Short exercise ▸ Return every line of the listing below unchanged, keeping each one as it stands.

Listed records ▸
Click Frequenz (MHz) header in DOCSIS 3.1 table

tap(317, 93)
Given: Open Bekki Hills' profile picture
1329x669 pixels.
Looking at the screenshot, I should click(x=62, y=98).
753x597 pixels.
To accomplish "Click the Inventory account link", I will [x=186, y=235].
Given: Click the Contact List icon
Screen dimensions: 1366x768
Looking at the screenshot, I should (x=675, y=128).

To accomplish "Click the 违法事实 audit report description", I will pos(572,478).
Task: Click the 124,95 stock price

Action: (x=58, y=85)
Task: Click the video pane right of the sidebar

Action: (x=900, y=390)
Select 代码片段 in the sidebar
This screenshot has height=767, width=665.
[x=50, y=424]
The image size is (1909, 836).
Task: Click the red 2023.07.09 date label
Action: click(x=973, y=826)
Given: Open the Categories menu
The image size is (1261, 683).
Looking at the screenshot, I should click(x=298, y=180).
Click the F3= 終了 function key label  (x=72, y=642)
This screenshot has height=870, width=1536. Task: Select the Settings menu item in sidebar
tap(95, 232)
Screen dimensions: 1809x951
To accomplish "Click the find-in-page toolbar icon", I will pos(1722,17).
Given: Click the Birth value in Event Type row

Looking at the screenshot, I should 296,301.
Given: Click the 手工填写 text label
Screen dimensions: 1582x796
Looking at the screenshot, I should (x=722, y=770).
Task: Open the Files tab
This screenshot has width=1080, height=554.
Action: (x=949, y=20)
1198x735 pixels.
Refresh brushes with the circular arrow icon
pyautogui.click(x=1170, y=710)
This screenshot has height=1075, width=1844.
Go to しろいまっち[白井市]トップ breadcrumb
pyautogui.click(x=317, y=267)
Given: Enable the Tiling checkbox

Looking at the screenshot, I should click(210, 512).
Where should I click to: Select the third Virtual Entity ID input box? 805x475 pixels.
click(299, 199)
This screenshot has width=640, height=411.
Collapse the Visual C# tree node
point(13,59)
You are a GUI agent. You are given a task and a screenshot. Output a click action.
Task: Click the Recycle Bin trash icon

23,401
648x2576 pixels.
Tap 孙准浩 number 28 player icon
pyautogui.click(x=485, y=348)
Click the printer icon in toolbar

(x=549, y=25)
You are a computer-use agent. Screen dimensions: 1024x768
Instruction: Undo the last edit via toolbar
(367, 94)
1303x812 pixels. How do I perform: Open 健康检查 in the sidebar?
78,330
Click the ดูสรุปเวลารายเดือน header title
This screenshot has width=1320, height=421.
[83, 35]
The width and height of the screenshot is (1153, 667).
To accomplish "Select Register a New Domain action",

Completed exercise ▸
Click Frequenz (MHz) header in DOCSIS 3.1 table

tap(317, 93)
Given: Open Bekki Hills' profile picture
1329x669 pixels.
Looking at the screenshot, I should click(x=62, y=98).
753x597 pixels.
To accomplish "Click the Inventory account link", I will [x=186, y=235].
Given: Click the Contact List icon
Screen dimensions: 1366x768
Looking at the screenshot, I should (x=675, y=128).

To accomplish "Click the 违法事实 audit report description", I will pos(572,478).
Task: Click the 124,95 stock price

Action: (x=58, y=85)
Task: Click the video pane right of the sidebar

Action: (x=900, y=390)
Select 代码片段 in the sidebar
This screenshot has height=767, width=665.
[x=50, y=424]
The image size is (1909, 836).
Task: Click the red 2023.07.09 date label
Action: click(x=973, y=826)
Given: Open the Categories menu
The image size is (1261, 683).
Looking at the screenshot, I should click(x=298, y=180).
Click the F3= 終了 function key label  (x=72, y=642)
This screenshot has height=870, width=1536. Task: Select the Settings menu item in sidebar
tap(95, 232)
Screen dimensions: 1809x951
To accomplish "Click the find-in-page toolbar icon", I will pos(1722,17).
Given: Click the Birth value in Event Type row

Looking at the screenshot, I should 296,301.
Given: Click the 手工填写 text label
Screen dimensions: 1582x796
Looking at the screenshot, I should (x=722, y=770).
Task: Open the Files tab
This screenshot has width=1080, height=554.
Action: (x=949, y=20)
1198x735 pixels.
Refresh brushes with the circular arrow icon
pyautogui.click(x=1170, y=710)
This screenshot has height=1075, width=1844.
Go to しろいまっち[白井市]トップ breadcrumb
pyautogui.click(x=317, y=267)
Given: Enable the Tiling checkbox

Looking at the screenshot, I should click(210, 512).
Where should I click to: Select the third Virtual Entity ID input box? 805x475 pixels.
click(299, 199)
This screenshot has width=640, height=411.
Collapse the Visual C# tree node
point(13,59)
You are a GUI agent. You are given a task and a screenshot. Output a click action.
Task: Click the Recycle Bin trash icon

23,401
648x2576 pixels.
Tap 孙准浩 number 28 player icon
pyautogui.click(x=485, y=348)
Click the printer icon in toolbar

(x=549, y=25)
You are a computer-use agent. Screen dimensions: 1024x768
Instruction: Undo the last edit via toolbar
(367, 94)
1303x812 pixels. How do I perform: Open 健康检查 in the sidebar?
78,330
Click the ดูสรุปเวลารายเดือน header title
This screenshot has width=1320, height=421.
[83, 35]
The width and height of the screenshot is (1153, 667).
To accomplish "Select Register a New Domain action",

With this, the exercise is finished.